[K] Techivation M-Compressor

Wtyczek z firmy Techivation mam całkiem sporo w kolekcji, choć ostatnią z nich opisywałem ponad rok temu. Na stałe używam przede wszystkim świetnych de-esserów: T-DeEsser i M-DeEsser. Seria wtyczek M przeznaczona jest, według słów producenta, do masteringu, czyli końcowego etapu obróbki - tak jest i z opisywanym M-Compressorem. Postanowiłem go wypróbować, bo - znacie mnie - dobrych kompresorów nigdy dosyć, zwłaszcza by ich rzadko używać.

Kompresor nietypowy

M-Compressor to kompresor spektralny (właściwie nie wiem, czy jest taki oficjalny polski termin - tak sobie tłumaczę spectral compressor). Oznacza to, że dzieli on całe pasmo na części (autorzy mówią w instrukcji dość oględnie o "indywidualnych częstotliwościach") - każda część jest kompresowana osobno.
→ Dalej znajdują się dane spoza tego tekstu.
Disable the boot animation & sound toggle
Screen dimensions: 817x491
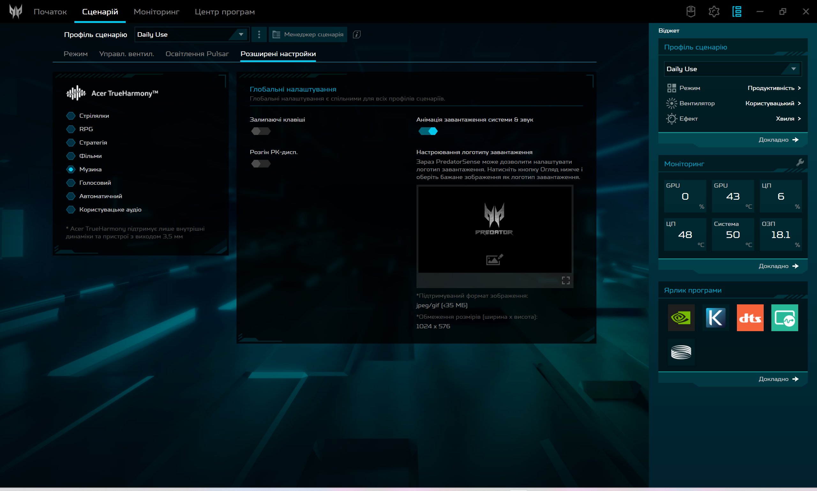[x=428, y=131]
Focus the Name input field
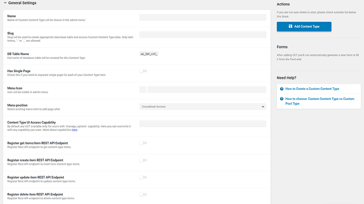This screenshot has width=364, height=204. (203, 18)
Ma to taki skutek, że część częstotliwości nie jest kompresowana nawet w sytuacji, gdy sygnał jest głośny np. w dole pasma. Nie jest to ani wada, ani zaleta - po prostu cecha tego konkretnego kompresora.

Kompresory - jak sugeruje ich nazwa - służą do kompresowania dźwięku, czyli jeśli przekracza on zadany próg, jest "ściskany" w odpowiednim stopniu (odpowiednim - czyli w zależności od ustawionych parametrów). M-Compressor ma możliwość pójścia w drugą stronę - jeśli sygnał spadnie poniżej zadanego progu, zostanie pogłośniony. Można tu zatem doprowadzić do sporego zmniejszenia dynamiki - ciche sygnały będą pogłaśniane, głośne - ściszane, a całość nagrania - "prasowana" z obu stron. To również nie jest ani wada, ani zaleta, ale po prostu cecha. Każdy z typów kompresji jest opcjonalny, więc jeśli tylko potrzebujemy pogłaśniać, nie musimy kompresować.

Jako że nie mamy wpływu na definiowanie progów dla poszczególnych częstotliwości, autorzy wtyczki dali nam do dyspozycji możliwość kompresji "przechyłowej" - dzięki parametrom Tilt i Tilt Centre możemy sprawić, że jedna część pasma będzie poddawana działaniu wtyczki bardziej, a druga - mniej. Tilt Centre definiuje częstotliwość "obrotu" przechyłu, a Tilt - jego kąt (czyli siłę).

Mnie, jak to zwykle, spodobała się funkcja Auto Gain, dzięki której można łatwo posłuchać różnic między sygnałem obrobionym i nieobrobionym. Moim zdaniem bardzo upraszcza to usłyszenie różnic, które wprowadza kompresja, a te bywają dość subtelne, szczególnie podczas obróbki głosu lektorskiego.

Pogromca LA2A?

Od kiedy w styczniu wróciłem do audiobooków, moim głównym kompresorem stał się Universal Audio LA-2A. Przyznam jednak, że po usłyszeniu tego, jak brzmi kompresja z M-Compressor, naprawdę zastanawiam się, czy nie przejść na tę wtyczkę.

Przede wszystkim podoba mi się "przezroczystość" kompresji spektralnej - fakt wpływania w różny sposób na różne pasma jest zauważalny i podoba mi się. Minimalizuje się w ten sposób np. przykry efekt pogłaśniania sybilantów po kompresji, zwłaszcza jeśli zastosuje się odpowiednie "przechylenie".

Tak czy owak, wersję testową można obadać, dlaczego nie, chociaż to jest taki raczej delikatny kompresor dla gotowych nagrań. Czy wart 149 dolarow? Od czasu afery z "edycją limitowaną" firma Techivation zaczęła się mocno cenić, więc trudno mi doradzać - ja sam zakupiłem M-Compressor za ok. 20 dolarów z uwagi na promocyjną cenę i sporą liczbę już posiadanych wtyczek. Czy wydałbym 149 dolarów? Chyba nie, ale radzę przetestować - być może to będzie dla Was właśnie TEN kompresor, który pokochacie?